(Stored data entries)
§ §
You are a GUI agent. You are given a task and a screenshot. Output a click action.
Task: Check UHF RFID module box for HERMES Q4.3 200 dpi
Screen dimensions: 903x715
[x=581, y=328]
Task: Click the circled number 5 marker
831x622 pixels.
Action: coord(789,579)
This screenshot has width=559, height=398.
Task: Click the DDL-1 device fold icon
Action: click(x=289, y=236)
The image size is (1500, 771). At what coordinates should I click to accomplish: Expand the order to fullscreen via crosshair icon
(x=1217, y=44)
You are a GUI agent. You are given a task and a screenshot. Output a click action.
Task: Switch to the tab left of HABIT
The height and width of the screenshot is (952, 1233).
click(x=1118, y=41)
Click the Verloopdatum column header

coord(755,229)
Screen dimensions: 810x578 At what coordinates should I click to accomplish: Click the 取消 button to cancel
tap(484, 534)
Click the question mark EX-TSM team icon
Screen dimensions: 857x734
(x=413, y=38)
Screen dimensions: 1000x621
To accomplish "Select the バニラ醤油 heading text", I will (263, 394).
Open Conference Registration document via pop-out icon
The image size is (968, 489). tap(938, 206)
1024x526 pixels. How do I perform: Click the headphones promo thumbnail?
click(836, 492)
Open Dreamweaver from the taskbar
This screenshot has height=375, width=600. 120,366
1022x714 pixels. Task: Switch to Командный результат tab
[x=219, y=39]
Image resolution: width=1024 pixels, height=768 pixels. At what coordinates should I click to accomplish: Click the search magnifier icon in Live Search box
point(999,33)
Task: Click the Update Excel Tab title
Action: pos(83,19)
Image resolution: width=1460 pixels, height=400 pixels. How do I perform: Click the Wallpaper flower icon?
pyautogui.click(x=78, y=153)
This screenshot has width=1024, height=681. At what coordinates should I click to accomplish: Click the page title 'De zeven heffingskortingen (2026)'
§ §
## Your task
The data must be retyped in full, exactly as it reads.

## Solution
You are a GUI agent. You are given a task and a screenshot. Output a click action.
Task: Check UHF RFID module box for HERMES Q4.3 200 dpi
Screen dimensions: 903x715
[x=581, y=328]
Task: Click the circled number 5 marker
831x622 pixels.
Action: coord(789,579)
This screenshot has width=559, height=398.
Task: Click the DDL-1 device fold icon
Action: click(x=289, y=236)
The image size is (1500, 771). At what coordinates should I click to accomplish: Expand the order to fullscreen via crosshair icon
(x=1217, y=44)
You are a GUI agent. You are given a task and a screenshot. Output a click action.
Task: Switch to the tab left of HABIT
The height and width of the screenshot is (952, 1233).
click(x=1118, y=41)
Click the Verloopdatum column header

coord(755,229)
Screen dimensions: 810x578 At what coordinates should I click to accomplish: Click the 取消 button to cancel
tap(484, 534)
Click the question mark EX-TSM team icon
Screen dimensions: 857x734
(x=413, y=38)
Screen dimensions: 1000x621
To accomplish "Select the バニラ醤油 heading text", I will (263, 394).
Open Conference Registration document via pop-out icon
The image size is (968, 489). tap(938, 206)
1024x526 pixels. How do I perform: Click the headphones promo thumbnail?
click(836, 492)
Open Dreamweaver from the taskbar
This screenshot has height=375, width=600. 120,366
1022x714 pixels. Task: Switch to Командный результат tab
[x=219, y=39]
Image resolution: width=1024 pixels, height=768 pixels. At what coordinates should I click to accomplish: Click the search magnifier icon in Live Search box
point(999,33)
Task: Click the Update Excel Tab title
Action: pos(83,19)
Image resolution: width=1460 pixels, height=400 pixels. How do I perform: Click the Wallpaper flower icon?
pyautogui.click(x=78, y=153)
This screenshot has width=1024, height=681. At what coordinates should I click to accomplish: Click the page title 'De zeven heffingskortingen (2026)'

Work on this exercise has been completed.